* start Extracted text *

The Tattoo Copyright Controversy
When I first came out of the closet as a lawyer to the tattoo community, I was filled with apprehension.
Would I be called a poser?
But, in fact, I was mostly welcomed with open arms — not so much for being a cultural subversive but for my ability to provide free legal advice. When someone was discriminated against at work because of their body mods, they called me. If a tattoo apprentice opened shop right across the street from her mentor, the mentor called me. A piercer needed a new customer release form, and I got an email.
So it was kind of a shock to me that I met so much resistance to the idea of copyrighting tattoos. It’s a simple idea:
Now, according to law, copyright subsists from the time the work is created in fixed form. No filing required. However, US law does require that the work be registered if US citizens are going to sue for statutory damages because somebody ripped them off. And if they’re going to sue, they had better get a lawyer.
People cried, “Lawyers treading upon the body modification community! Heaven forfend!”
This was a challenge. I pursued this copyrighting tattoos idea with the passion of Erin Brockovich and internal angst of Ally McBeal.
I decided to first canvas tattoo artists to see how they felt about the topic. I started at the breakfast table. As I poured the coffee for my partner and tattooist Dan, I asked, “Honey, how do you feel about copyrighting tattoos?”
He took a sip of his coffee and said, “Don’t get me involved in the mess you’re stirring up.” Sip. “I will tell you that you are gonna piss a lot of people off. Tattooists don’t like lawyers. Pass the milk.”
This couldn’t be true.
I emailed Santa Barbara tattooist Pat Fish, a well-respected (and outspoken) Celtic artist who has been active in the tattoo community for two decades. I asked her how she felt about tattoo artists registering their work with the Copyright Office and possibly suing others for infringement. Was it a necessary protection or an intrusion of lawyers into the tattoo community? Ms. Fish wrote back:
I looked up the word harpy: a predatory person; a shrewish woman. Was I now a shrew? I just wanted to help. To fight those unscrupulous tattooers who appropriate the designs of others for a quick buck. Or advertisers who use images of tattoos without permission in order to sell their products. Then again, the road to hell is paved with good intentions.

* end Extracted text *

=== Goals ===
**1.** From the piece on tattoo copyright, return the passage starting at "So it was kind" and ending at "get a lawyer.", copied word for word.
**2.** Carry the piece on tattoo copyright forward from its last sentence.

* start Extracted entries *

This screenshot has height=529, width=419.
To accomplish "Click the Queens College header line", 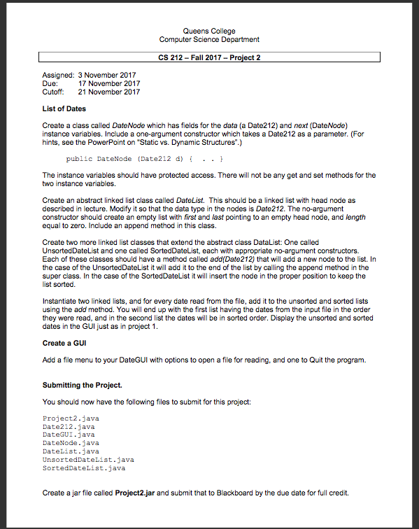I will point(209,31).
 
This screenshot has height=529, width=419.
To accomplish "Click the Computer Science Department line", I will point(209,39).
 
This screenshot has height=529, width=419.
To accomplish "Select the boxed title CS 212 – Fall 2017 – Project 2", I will point(209,57).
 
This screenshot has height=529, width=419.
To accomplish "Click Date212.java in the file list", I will point(69,426).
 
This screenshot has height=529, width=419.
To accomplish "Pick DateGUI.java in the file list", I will point(69,435).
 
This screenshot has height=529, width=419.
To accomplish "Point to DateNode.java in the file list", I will point(71,443).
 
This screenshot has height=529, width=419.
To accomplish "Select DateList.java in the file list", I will point(71,451).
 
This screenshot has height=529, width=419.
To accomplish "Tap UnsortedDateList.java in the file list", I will point(88,460).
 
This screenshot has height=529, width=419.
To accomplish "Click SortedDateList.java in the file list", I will point(84,468).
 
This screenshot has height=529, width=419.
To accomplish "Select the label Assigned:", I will point(58,75).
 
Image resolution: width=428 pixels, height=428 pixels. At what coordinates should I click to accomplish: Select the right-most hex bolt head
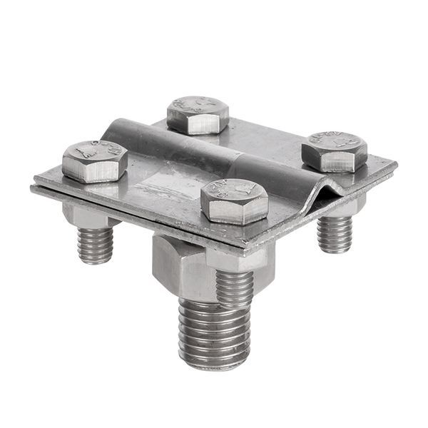(334, 151)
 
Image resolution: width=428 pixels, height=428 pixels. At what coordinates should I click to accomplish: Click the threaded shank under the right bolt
(335, 233)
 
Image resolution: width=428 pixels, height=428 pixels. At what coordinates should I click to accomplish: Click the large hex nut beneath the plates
(178, 268)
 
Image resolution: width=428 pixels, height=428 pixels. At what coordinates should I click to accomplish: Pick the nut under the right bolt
(342, 207)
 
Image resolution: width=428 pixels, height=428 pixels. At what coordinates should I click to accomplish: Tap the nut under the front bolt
(235, 258)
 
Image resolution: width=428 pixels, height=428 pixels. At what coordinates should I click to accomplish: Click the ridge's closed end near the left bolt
(118, 128)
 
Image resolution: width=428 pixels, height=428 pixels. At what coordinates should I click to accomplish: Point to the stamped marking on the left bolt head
(93, 152)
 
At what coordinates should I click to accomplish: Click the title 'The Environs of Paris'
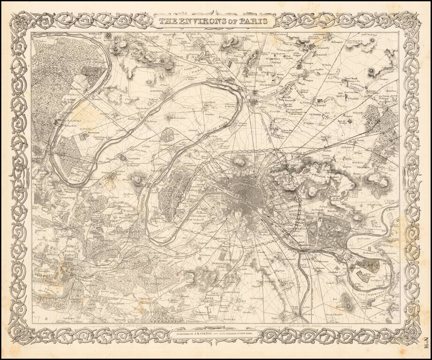(x=213, y=21)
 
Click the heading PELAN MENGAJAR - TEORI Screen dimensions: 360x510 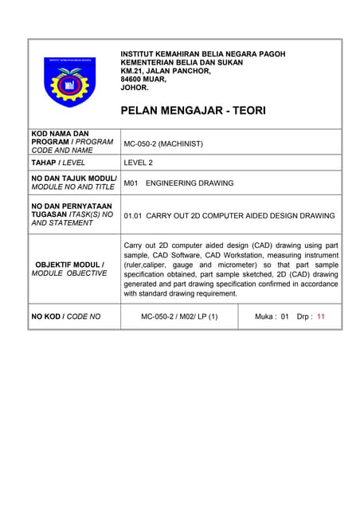(192, 110)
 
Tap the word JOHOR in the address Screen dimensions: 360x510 (134, 88)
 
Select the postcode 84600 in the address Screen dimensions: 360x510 (133, 79)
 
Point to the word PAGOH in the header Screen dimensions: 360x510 (270, 53)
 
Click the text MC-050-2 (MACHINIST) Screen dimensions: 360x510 (163, 144)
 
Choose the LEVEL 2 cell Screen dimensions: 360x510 (139, 163)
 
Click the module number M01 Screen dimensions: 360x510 (131, 183)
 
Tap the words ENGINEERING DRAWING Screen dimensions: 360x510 (190, 183)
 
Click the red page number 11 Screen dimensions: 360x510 (321, 316)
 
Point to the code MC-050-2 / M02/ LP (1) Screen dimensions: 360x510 (178, 316)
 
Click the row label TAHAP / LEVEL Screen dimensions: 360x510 (58, 163)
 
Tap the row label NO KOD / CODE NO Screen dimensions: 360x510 (66, 316)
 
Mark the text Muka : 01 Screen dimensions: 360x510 (272, 316)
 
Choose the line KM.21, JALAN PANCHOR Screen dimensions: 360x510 (166, 71)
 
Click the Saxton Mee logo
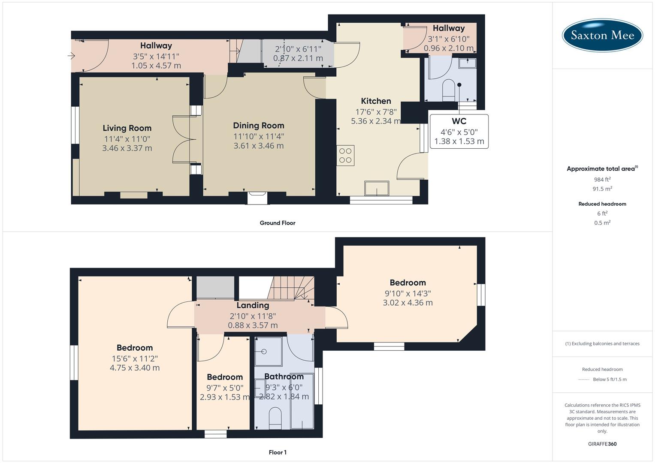coord(602,35)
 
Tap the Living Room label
coord(127,128)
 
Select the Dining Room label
coord(258,126)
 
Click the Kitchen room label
coord(376,101)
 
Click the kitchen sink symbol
coord(376,188)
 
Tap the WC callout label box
coord(459,132)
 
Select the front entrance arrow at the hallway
coord(71,56)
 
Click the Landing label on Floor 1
coord(253,305)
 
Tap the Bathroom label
coord(284,376)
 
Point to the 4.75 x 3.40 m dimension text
coord(135,368)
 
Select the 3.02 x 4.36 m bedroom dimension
coord(407,303)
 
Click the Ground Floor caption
coord(278,223)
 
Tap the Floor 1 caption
coord(278,452)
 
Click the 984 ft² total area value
coord(602,180)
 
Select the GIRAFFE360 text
coord(602,444)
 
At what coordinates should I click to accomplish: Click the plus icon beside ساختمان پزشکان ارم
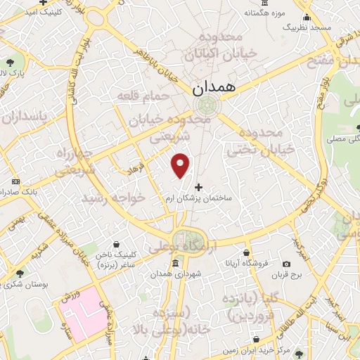tap(199, 188)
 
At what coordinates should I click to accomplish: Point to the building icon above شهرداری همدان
tap(174, 264)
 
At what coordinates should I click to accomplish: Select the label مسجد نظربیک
tap(307, 27)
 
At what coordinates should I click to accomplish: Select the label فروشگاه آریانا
tap(247, 264)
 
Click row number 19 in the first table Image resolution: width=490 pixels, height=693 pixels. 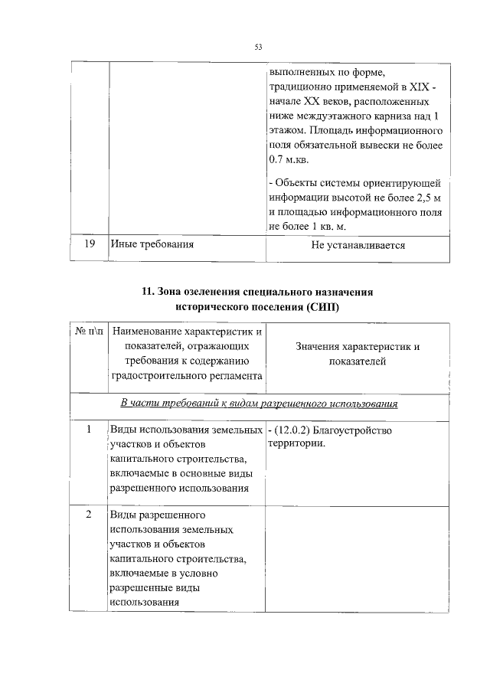tap(89, 245)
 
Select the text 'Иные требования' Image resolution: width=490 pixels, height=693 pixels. tap(152, 245)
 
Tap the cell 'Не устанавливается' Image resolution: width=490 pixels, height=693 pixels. tap(358, 246)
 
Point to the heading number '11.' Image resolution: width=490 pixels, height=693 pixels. tap(149, 292)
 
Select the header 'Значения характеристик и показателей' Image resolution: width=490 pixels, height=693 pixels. tap(358, 354)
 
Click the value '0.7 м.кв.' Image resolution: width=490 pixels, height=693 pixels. tap(288, 161)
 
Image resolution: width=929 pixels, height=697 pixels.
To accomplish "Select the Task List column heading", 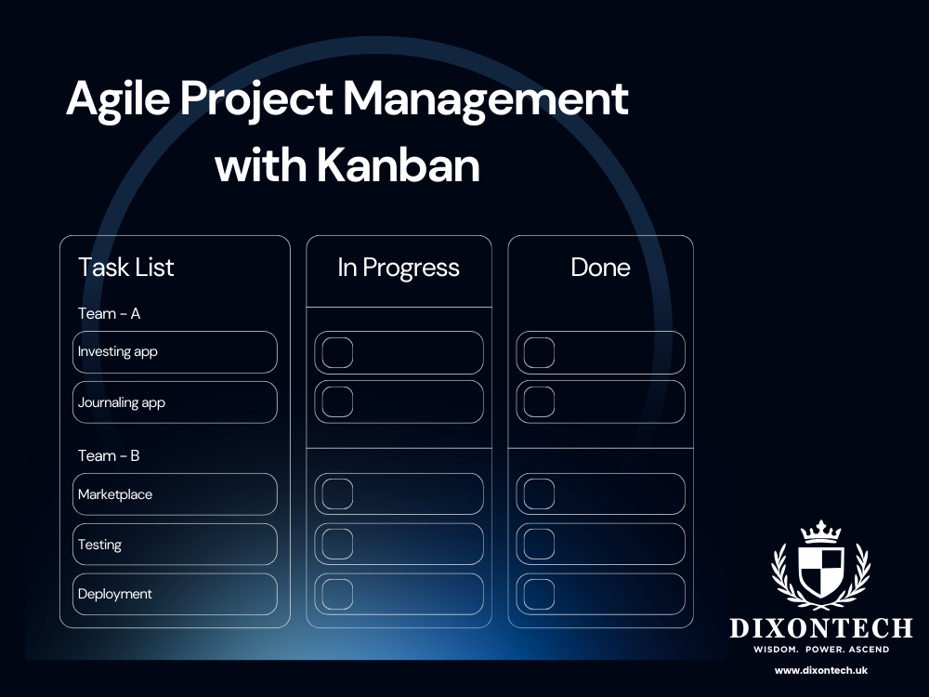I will coord(126,268).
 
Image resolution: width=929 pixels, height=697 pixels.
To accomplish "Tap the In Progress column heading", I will coord(399,268).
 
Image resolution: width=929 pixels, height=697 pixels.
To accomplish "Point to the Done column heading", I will coord(600,268).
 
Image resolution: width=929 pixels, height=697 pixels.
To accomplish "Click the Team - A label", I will coord(110,313).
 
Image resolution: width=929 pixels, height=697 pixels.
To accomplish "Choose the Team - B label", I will coord(110,455).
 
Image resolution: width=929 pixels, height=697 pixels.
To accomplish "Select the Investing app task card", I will coord(175,352).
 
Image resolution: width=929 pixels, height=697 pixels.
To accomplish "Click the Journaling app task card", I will coord(175,402).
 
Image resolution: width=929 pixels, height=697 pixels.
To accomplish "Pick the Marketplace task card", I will coord(175,494).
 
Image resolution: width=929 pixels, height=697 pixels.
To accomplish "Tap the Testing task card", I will coord(175,545).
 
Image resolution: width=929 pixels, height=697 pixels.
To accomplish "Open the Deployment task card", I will coord(175,594).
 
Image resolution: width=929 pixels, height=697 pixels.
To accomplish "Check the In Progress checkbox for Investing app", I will coord(337,353).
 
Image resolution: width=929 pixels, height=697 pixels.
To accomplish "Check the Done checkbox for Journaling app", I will coord(539,401).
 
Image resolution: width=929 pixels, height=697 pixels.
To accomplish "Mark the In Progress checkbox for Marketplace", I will coord(337,494).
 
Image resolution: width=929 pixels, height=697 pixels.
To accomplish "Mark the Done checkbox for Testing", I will coord(539,544).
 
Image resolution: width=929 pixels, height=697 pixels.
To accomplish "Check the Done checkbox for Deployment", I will coord(539,594).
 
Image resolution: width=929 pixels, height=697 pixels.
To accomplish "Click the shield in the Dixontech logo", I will coord(821,570).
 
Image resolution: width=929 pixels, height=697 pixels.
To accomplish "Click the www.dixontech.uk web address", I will coord(821,670).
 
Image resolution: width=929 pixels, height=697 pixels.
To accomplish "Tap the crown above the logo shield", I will coord(821,531).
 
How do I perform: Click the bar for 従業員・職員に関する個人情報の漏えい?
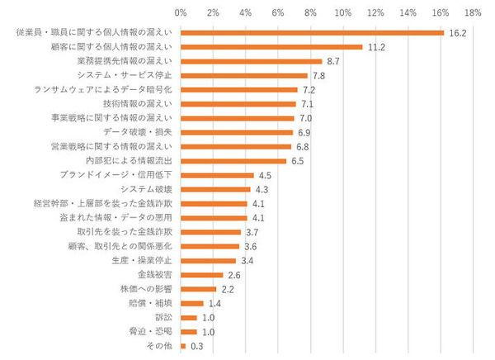(312, 32)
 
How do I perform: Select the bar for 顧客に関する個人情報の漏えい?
(271, 47)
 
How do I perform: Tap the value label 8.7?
(333, 61)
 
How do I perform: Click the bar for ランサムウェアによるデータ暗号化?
(239, 89)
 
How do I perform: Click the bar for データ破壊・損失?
(237, 132)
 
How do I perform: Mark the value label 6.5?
(298, 160)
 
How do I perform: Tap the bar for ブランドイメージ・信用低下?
(217, 175)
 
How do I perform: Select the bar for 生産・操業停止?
(208, 261)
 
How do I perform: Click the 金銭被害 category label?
(154, 275)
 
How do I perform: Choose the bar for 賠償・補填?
(191, 303)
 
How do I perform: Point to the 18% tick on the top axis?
(473, 14)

* end Extracted entries *

=== Answers for this exercise ===
**1.**
So it was kind of a shock to me that I met so much resistance to the idea of copyrighting tattoos. It’s a simple idea:
Now, according to law, copyright subsists from the time the work is created in fixed form. No filing required. However, US law does require that the work be registered if US citizens are going to sue for statutory damages because somebody ripped them off. And if they’re going to sue, they had better get a lawyer.

**2.**
The intent of the US Constitution’s Copyright Clause (Article I, Section 8) is “To promote the Progress of Science and useful Arts, by securing for limited Times to Authors and Inventors the exclusive Right to their respective Writings and Discoveries.” The basic philosophy behind this is that people will invest more time, energy, and even money in developing new and original works if they can profit from them or at least not worrying about their work being used for a purpose antithetical to their ideas.
But what is an original work? In The Mouse that Ate the Public Domain, an article on the scope and duration of copyright, the author Chris Sprigman notes that “the true mother of invention in the arts is not necessity, but theft.” He cites Leonard Bernstein’s reworking of Romeo & Juliet in West Side Story, and how Shakespeare himself took the play from Arthur Brooke’s poem Romeus & Juliet. Blatant infringement. Sprigman also points out the irony that Disney lobbied Congress to extend copyright protection from fifty years to seventy years beyond the life of the creator and yet has based many of its animations on 19th century public domain works such as Cinderella and Pinocchio.
Pat Fish also raised the originality issue for the tattoo community:
That’s an important point. Human beings are not two dimensional canvases. Our bodies are various shapes and sizes. Ink takes to skin differently. I figured that this argument would blow a hole through the whole idea of copyrighting tattoos. But to be sure, I contacted an expert in copyright law, Mark Radcliffe, partner in the law firm of Gray Cary, who specializes in intellectual property protection.
I first asked him the basic question: is an original tattoo design inked into the skin a copyrightable work? He said, “Yes, all ‘original’ works of authorship are copyrightable: the design was probably originally created as a drawing, so the actual tattoo is a ‘reproduction’ of the original work. It is covered by the general provision of the copyright law.” He then added that, in suing for infringement of copyright, the tattoo must be substantially similar, not exact. Thus, a custom tattoo on an 18-year old supermodel copied onto a 300-pound couch potato would be in violation of the original work’s copyright protection.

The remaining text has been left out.